From mboxrd@z Thu Jan  1 00:00:00 1970
Subject: Re: [kernelci] proposal to build Debian images for every test suite (pull #24/kernelci-build-staging)
References: <99070f63-f2df-ae30-7885-a6e4ceb8c21a@collabora.com>
 <7h4ljjhxle.fsf@baylibre.com>
 <7087cdfb-5577-eec1-7d3d-9408db4d240f@collabora.com>
 <7h603wxqvn.fsf@baylibre.com>
From: "Tomeu Vizoso" <tomeu.vizoso@collabora.com>
Message-ID: <4d04dcdb-dd9b-3c59-5391-378e4e4f28b9@collabora.com>
Date: Thu, 10 May 2018 08:56:17 +0200
MIME-Version: 1.0
In-Reply-To: <7h603wxqvn.fsf@baylibre.com>
Content-Type: text/plain; charset=utf-8; format=flowed
Content-Language: en-US
Content-Transfer-Encoding: 7bit
List-ID: <kernelci.groups.io>
To: Kevin Hilman <khilman@baylibre.com>
Cc: kernelci@groups.io

On 05/10/2018 03:04 AM, Kevin Hilman wrote:
> "Tomeu Vizoso" <tomeu.vizoso@collabora.com> writes:
> 
>> Hi,
>>
>> below I give my opinion on a few comments, but it's Ana who is leading
>> now this work.
>>
>> On 05/08/2018 01:09 AM, Kevin Hilman wrote:
>>> "Ana Guerrero Lopez" <ana.guerrero@collabora.com> writes:
>>
>>> IMO, what I think would be very helpful at least for initial review and
>>> discussion, is to see an initial PR that only has the "basic" build, and
>>> ideally also generates a minimal, tiny ramdisk from the same build
>>> (e.g. with 'update-initramfs -c -k min' )
>>>
>>>> The pull requests includes three things: three jenkinsfiles, debos files
>>>> and two Dockerfiles.
>>>>
>>>> The jenkinsfiles are the smallest possible since all the code creating
>>>> the pipeline is in the shared library.
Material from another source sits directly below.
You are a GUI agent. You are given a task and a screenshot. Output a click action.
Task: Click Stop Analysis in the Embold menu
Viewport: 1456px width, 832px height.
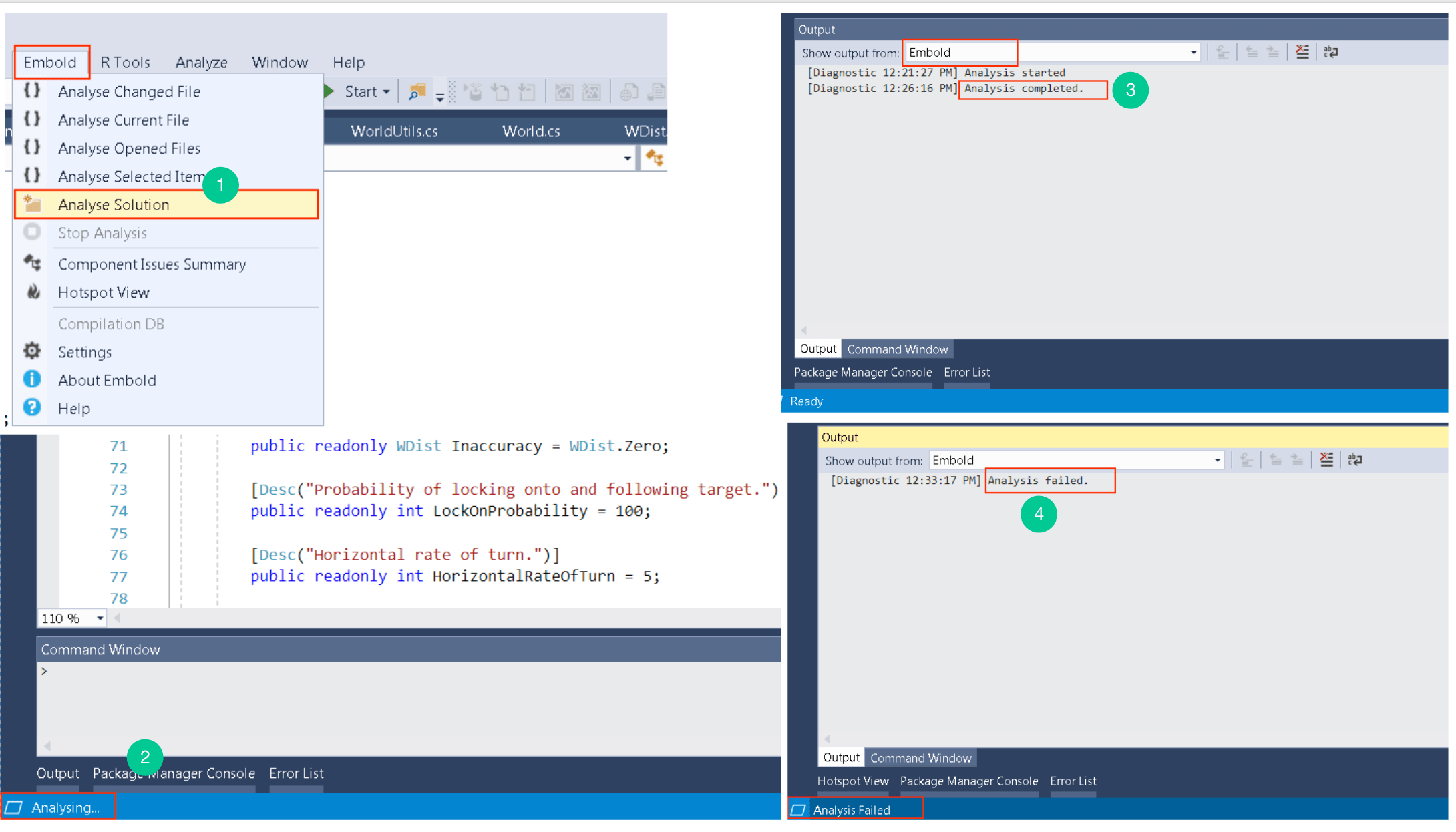pyautogui.click(x=102, y=232)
There are two parts: one with the
>>>> job name - that will be used by the resulting images, the
>>>> destination
>> arches
>>>> and the run-time dependencies that need to be added to the image.
>>>> There is also the debos file name but this should be removed if we always
>>>> use the same debos configuration.
>>>> The second part "build_test_suite" is for building the test suite code.
>>>> This is on purpose a shell script that must create a cpio.gz tarball
>>>> with the name rootfs-built-${NAME}-${ARCH}.cpio.gz
>>>> The idea is to be able to add and modify quickly test suites without
>>>> knowing too much about jenkins.
>>>
>>> I'm not sure about the "build_test_suite" approach.
>>>
>>> AFAICT, both the _igt and _v4l2 jobs are basically doing the same thing
>>> as "basic", and then essentially installing a bunch more files on top.
>>
>> The difference is only in the dependencies. Both test suites are in
>> the fat side and have several dependencies that otherwise aren't
>> needed. That said, a basic image that contains all of them might still
>> not be too big.
> 
> IMO, it's better to go for a single, shared base image with
> dependencies.  Building a new rootfs for every test suite sounds like a
> scalability problem to me.

Well, only the fatter test suites would need their own rootfs. So far 
only IGT and V4L2 have a fair amount of dependencies. But still we could 
probably build a single image for both that isn't too big to be used as a 
ramdisk.

>>> Instead of all the rootfs duplication, couldn't the exact same thing be
>>> accomplished by just having one "basic" rootfs image, and then passing
>>> overlay tarballs to LAVA for IGT and V4L2?
>>
>> TTBOMK, with the move to LAVA v2 we lost the ability to apply random
>> overlays to the initramfs, other than modules and the LAVA test
>> helpers.
>>
>>> IOW, I'm not sure I'm fully understanding the need for completely
>>> separate rootfs for IGT and V4L2.
>>
>> It's just that priority was given to come up with the smallest
>> possible images for each test suite. I'm concerned that some
>> subsystems may have gone with for example python for their test suite
>> and that could make it more difficult to have a single base image.
> 
> I'm not sure to understand the priority of the smallest possible rootfs
> image for each test suite.  Why not the smallest possible initrd that
> can pivot to a "real", and possibly large, rootfs on MMC/NFS whatever
> than has the dependencies for some set of tests?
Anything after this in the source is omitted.